Use Ok to test your code:

python3 ok -q close_list

Q6: Squares Only

Implement the function squares, which takes in a list of positive integers. It returns a list that contains the square roots of the elements of the original list that are perfect squares. Use a list comprehension.

To find if x is a perfect square, you can check if sqrt(x) equals round(sqrt(x)).

from math import sqrt

def squares(s):
    """Returns a new list containing square roots of the elements of the
    original list that are perfect squares.

    >>> seq = [8, 49, 8, 9, 2, 1, 100, 102]
    >>> squares(seq)
    [7, 3, 1, 10]
    >>> seq = [500, 30]
    >>> squares(seq)
    []
    """
    return [___ for n in s if ___]

Use Ok to test your code:

python3 ok -q squares

Recursion

Q7: Double Eights

Write a recursive function that takes in a positive integer n and determines if its digits contain two adjacent 8s. Do not use for or while.
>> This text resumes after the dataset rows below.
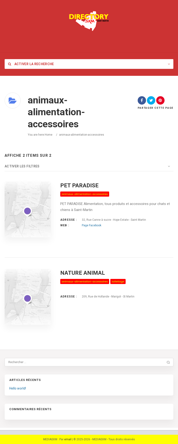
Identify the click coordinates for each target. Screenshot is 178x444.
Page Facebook (91, 225)
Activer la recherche (31, 64)
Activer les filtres (22, 166)
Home (48, 134)
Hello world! (17, 388)
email (67, 439)
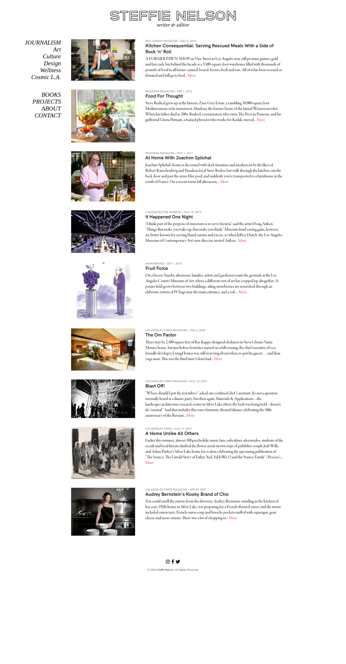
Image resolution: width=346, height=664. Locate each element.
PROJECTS (47, 101)
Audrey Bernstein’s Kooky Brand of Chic (187, 494)
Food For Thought (164, 96)
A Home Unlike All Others (172, 433)
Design (52, 63)
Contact (48, 115)
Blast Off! (155, 386)
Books (51, 94)
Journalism (43, 42)
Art (57, 49)
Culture (52, 56)
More (191, 75)
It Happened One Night (169, 216)
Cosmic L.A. (46, 77)
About (51, 108)
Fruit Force (156, 268)
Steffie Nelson (165, 569)
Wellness (50, 70)
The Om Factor (160, 335)
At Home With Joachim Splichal (178, 157)
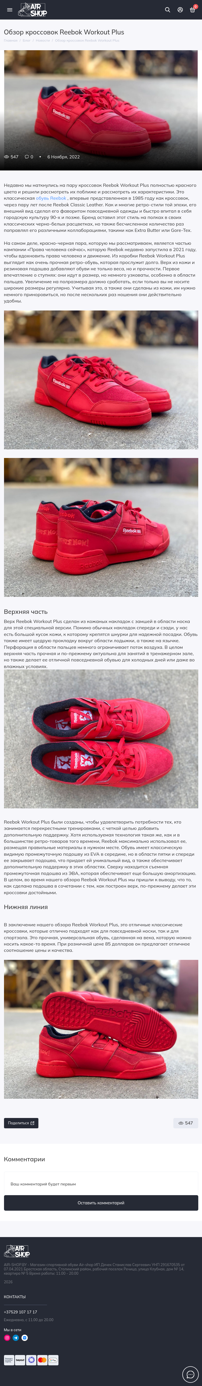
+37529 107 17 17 (20, 1311)
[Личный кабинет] (180, 10)
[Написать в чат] (190, 1374)
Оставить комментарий (101, 1203)
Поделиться (21, 1123)
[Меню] (9, 10)
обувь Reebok (51, 198)
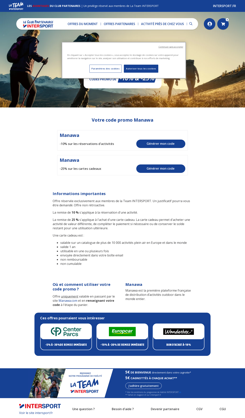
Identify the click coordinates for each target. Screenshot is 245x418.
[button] (83, 24)
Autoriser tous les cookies (141, 68)
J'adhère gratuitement (143, 386)
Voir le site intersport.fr (36, 413)
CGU (223, 409)
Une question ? (83, 409)
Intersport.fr (224, 6)
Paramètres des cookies (105, 68)
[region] (124, 60)
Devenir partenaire (165, 409)
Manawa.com (68, 300)
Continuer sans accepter (170, 47)
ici (180, 392)
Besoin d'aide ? (123, 409)
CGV (199, 409)
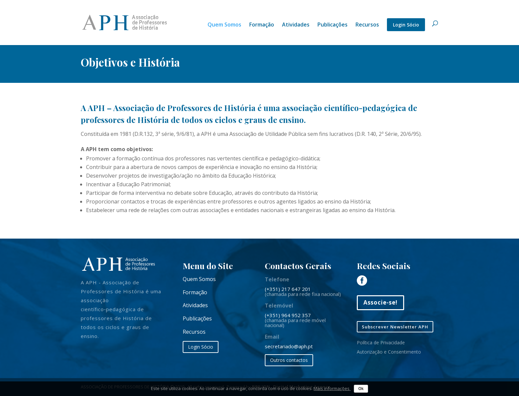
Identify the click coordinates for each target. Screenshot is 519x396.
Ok (360, 388)
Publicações (332, 25)
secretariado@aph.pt (289, 346)
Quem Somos (224, 25)
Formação (261, 25)
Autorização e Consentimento (389, 352)
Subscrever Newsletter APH (395, 327)
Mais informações (332, 388)
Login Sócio (406, 25)
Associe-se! (380, 302)
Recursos (367, 25)
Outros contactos (289, 360)
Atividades (295, 25)
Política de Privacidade (381, 342)
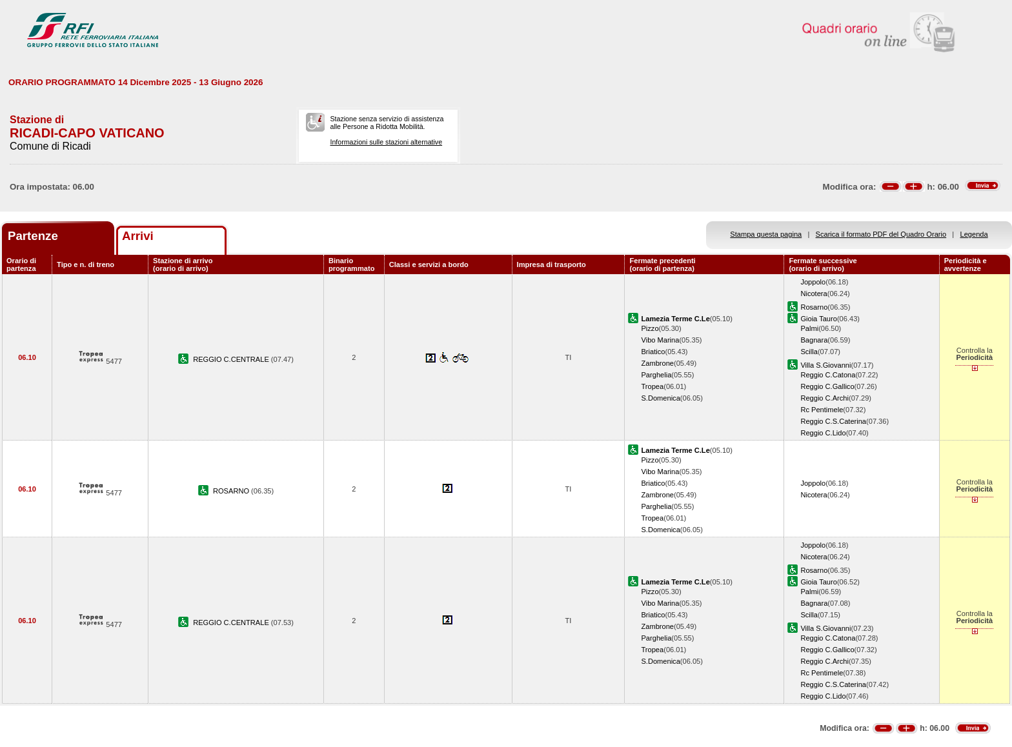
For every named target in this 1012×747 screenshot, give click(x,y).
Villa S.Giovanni (825, 365)
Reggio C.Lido (822, 433)
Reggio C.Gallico (827, 386)
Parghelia (656, 375)
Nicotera (813, 293)
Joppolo (812, 282)
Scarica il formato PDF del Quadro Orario (881, 234)
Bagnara (813, 340)
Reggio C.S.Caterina (833, 421)
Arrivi (138, 236)
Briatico (653, 351)
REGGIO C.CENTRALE (232, 359)
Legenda (974, 234)
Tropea (652, 386)
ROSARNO (232, 491)
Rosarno (813, 307)
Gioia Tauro (818, 319)
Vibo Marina (660, 340)
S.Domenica (660, 398)
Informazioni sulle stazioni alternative (386, 142)
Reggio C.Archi (824, 398)
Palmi (809, 328)
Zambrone (657, 363)
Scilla (808, 351)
Hint: Start by coming up with a recursive plan: the digits of a number have double eights if either (think of something that is straightforward to check) or double eights appear in the rest of the digits.

def double_eights(n):
    """ Returns whether or not n has two digits in row that
    are the number 8. Assume n has at least two digits in it.

    >>> double_eights(1288)
    True
    >>> double_eights(880)
    True
    >>> double_eights(538835)
    True
    >>> double_eights(284682)
    False
    >>> double_eights(588138)
    True
    >>> double_eights(78)
    False
    >>> from construct_check import check
    >>> # ban iteration
    >>> check(LAB_SOURCE_FILE, 'double_eights', ['While', 'For'])
    True
    """
    "*** YOUR CODE HERE ***"

Use Ok to test your code:

python3 ok -q double_eights

Q8: Making Onions

Write a function make_onion that takes in two one-argument functions, f and g. It returns a function that takes in three arguments: x, y, and limit. The returned function returns True if it is possible to reach y from x using up to limit calls to f and g, and False otherwise.
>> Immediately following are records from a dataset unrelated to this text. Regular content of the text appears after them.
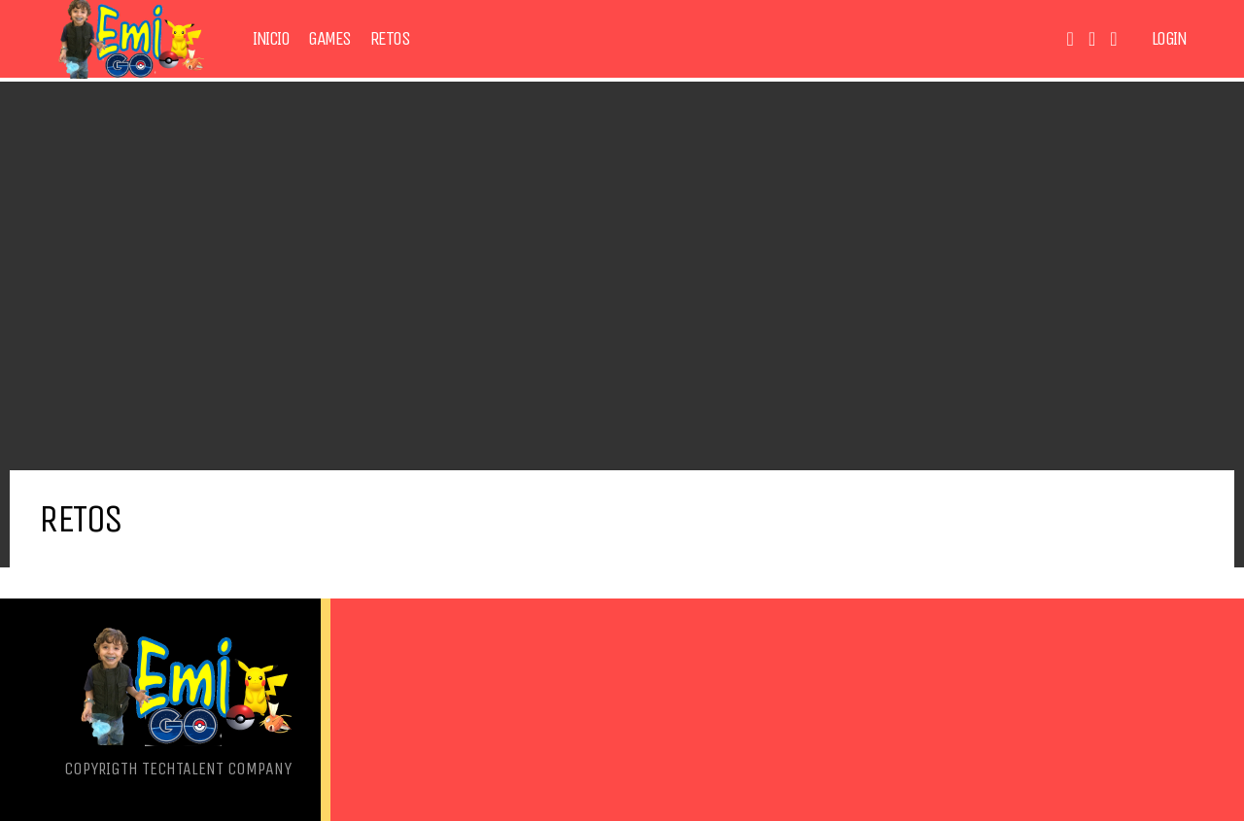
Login (1169, 39)
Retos (390, 39)
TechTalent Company (217, 768)
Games (329, 39)
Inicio (271, 39)
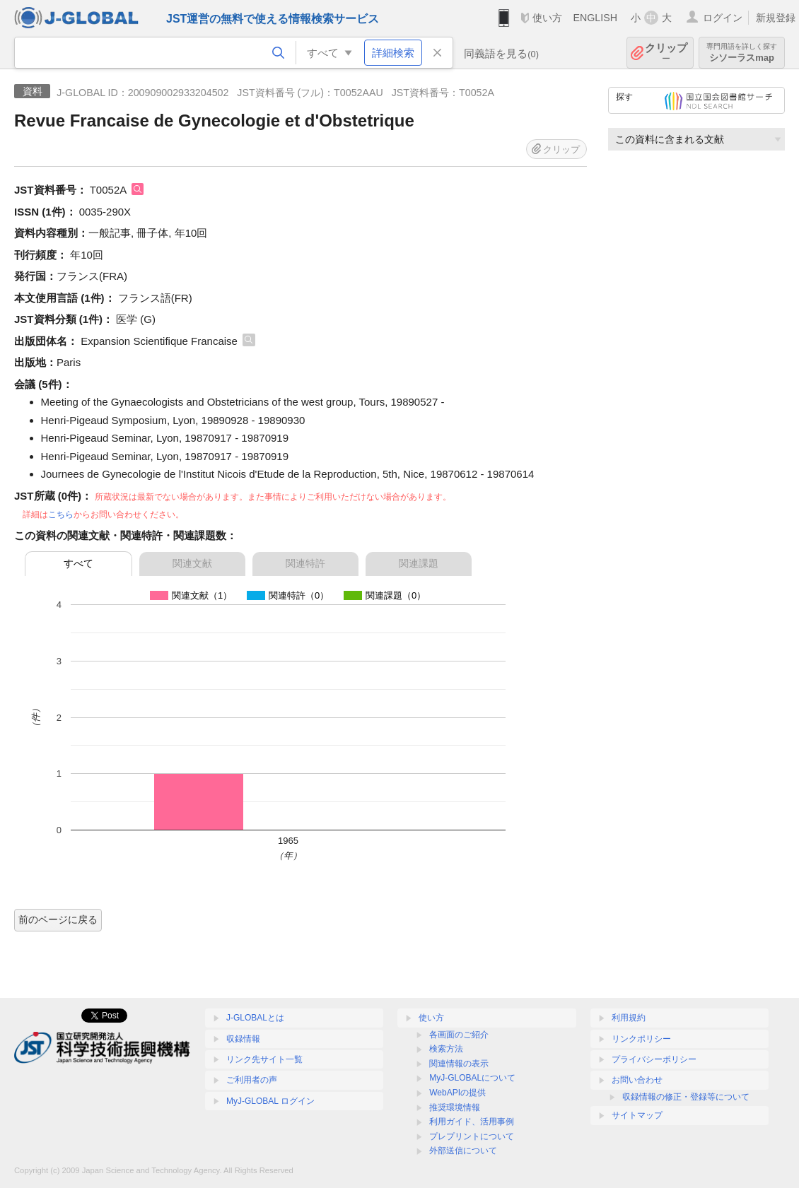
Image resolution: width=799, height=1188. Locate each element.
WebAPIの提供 (457, 1093)
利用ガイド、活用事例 (471, 1122)
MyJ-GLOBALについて (472, 1078)
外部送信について (463, 1150)
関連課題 (418, 563)
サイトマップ (637, 1115)
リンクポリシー (641, 1039)
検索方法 (446, 1049)
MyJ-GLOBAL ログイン (270, 1101)
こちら (61, 514)
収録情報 (243, 1039)
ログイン (722, 17)
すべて (78, 563)
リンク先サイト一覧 (264, 1059)
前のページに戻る (58, 919)
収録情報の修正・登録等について (686, 1097)
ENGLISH (595, 17)
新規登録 (775, 17)
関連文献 (192, 563)
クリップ (666, 53)
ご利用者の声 (251, 1080)
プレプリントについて (471, 1136)
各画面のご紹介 (459, 1035)
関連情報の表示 (459, 1064)
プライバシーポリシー (654, 1059)
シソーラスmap (741, 52)
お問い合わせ (637, 1080)
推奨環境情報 (454, 1107)
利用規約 (629, 1018)
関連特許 (305, 563)
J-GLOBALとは (255, 1018)
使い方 (547, 17)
For example, if f adds 1 and g doubles, then it is possible to reach 25 from 5 in four calls: f(g(g(f(5)))).

def make_onion(f, g):
    """Return a function can_reach(x, y, limit) that returns
    whether some call expression containing only f, g, and x with
    up to limit calls will give the result y.
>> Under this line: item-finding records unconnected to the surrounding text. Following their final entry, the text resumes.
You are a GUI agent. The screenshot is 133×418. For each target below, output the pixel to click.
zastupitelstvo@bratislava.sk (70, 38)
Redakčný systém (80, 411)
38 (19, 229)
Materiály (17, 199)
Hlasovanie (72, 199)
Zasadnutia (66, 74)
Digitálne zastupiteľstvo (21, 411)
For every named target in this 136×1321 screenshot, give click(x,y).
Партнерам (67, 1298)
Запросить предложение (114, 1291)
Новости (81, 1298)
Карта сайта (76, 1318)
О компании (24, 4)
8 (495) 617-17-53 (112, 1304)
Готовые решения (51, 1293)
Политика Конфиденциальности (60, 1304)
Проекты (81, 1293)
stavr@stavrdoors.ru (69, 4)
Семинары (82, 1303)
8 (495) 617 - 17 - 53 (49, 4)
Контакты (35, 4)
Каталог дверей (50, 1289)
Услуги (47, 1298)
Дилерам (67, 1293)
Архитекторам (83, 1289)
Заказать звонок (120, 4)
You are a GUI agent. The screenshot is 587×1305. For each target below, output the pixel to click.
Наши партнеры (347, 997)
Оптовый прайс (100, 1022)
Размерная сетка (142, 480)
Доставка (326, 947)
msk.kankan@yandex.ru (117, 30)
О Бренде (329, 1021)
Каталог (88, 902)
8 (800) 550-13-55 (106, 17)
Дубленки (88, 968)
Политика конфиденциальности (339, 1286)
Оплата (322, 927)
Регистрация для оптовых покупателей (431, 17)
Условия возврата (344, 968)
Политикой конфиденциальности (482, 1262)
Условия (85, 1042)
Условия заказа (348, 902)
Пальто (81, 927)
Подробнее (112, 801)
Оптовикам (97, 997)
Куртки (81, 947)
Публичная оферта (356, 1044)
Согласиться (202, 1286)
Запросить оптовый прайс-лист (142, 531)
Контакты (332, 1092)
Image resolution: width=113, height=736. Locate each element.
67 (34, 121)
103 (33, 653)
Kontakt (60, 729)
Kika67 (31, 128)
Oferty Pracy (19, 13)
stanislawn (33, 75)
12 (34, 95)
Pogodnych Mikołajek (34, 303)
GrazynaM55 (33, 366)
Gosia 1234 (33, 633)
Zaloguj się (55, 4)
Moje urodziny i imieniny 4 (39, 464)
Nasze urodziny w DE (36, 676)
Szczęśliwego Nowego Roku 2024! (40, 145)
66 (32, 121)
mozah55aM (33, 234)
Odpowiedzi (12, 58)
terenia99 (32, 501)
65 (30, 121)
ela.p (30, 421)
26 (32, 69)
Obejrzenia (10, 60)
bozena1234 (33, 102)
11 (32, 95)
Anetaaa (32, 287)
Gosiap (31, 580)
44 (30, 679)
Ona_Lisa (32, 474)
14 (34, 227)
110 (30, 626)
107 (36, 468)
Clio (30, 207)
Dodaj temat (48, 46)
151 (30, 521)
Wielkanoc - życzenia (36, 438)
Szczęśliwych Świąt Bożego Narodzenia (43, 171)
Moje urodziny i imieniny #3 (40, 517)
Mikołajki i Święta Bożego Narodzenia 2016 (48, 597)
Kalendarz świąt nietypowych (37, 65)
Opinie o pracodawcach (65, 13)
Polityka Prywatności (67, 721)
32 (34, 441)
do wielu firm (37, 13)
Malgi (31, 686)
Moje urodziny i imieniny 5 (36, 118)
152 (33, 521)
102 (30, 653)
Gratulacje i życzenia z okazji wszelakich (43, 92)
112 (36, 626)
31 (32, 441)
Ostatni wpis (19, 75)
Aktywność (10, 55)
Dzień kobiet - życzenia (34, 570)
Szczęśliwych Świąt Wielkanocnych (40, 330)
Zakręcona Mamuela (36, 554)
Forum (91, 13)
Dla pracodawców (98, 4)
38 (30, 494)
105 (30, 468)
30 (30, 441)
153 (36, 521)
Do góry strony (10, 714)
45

    >>> up = lambda x: x + 1
    >>> double = lambda y: y * 2
    >>> can_reach = make_onion(up, double)
    >>> can_reach(5, 25, 4)      # 25 = up(double(double(up(5))))
    True
    >>> can_reach(5, 25, 3)      # Not possible
    False
    >>> can_reach(1, 1, 0)      # 1 = 1
    True
    >>> add_ing = lambda x: x + "ing"
    >>> add_end = lambda y: y + "end"
    >>> can_reach_string = make_onion(add_ing, add_end)
    >>> can_reach_string("cry", "crying", 1)      # "crying" = add_ing("cry")
    True
    >>> can_reach_string("un", "unending", 3)     # "unending" = add_ing(add_end("un"))
    True
    >>> can_reach_string("peach", "folding", 4)   # Not possible
    False
    """
    def can_reach(x, y, limit):
        if limit < 0:
            return ____
        elif x == y:
            return ____
        else:
            return can_reach(____, ____, limit - 1) or can_reach(____, ____, limit - 1)
    return can_reach

Use Ok to test your code:

python3 ok -q make_onion

Check Your Score Locally

You can locally check your score on each question of this assignment by running

python3 ok --score

This does NOT submit the assignment! When you are satisfied with your score, submit the assignment to Gradescope to receive credit for it.

Submit

Submit this assignment by uploading any files you've edited to the appropriate Gradescope assignment. Lab 00 has detailed instructions.

In addition, all students who are not in the mega lab must complete this attendance form. Submit this form each week, whether you attend lab or missed it for a good reason. The attendance form is not required for mega section students.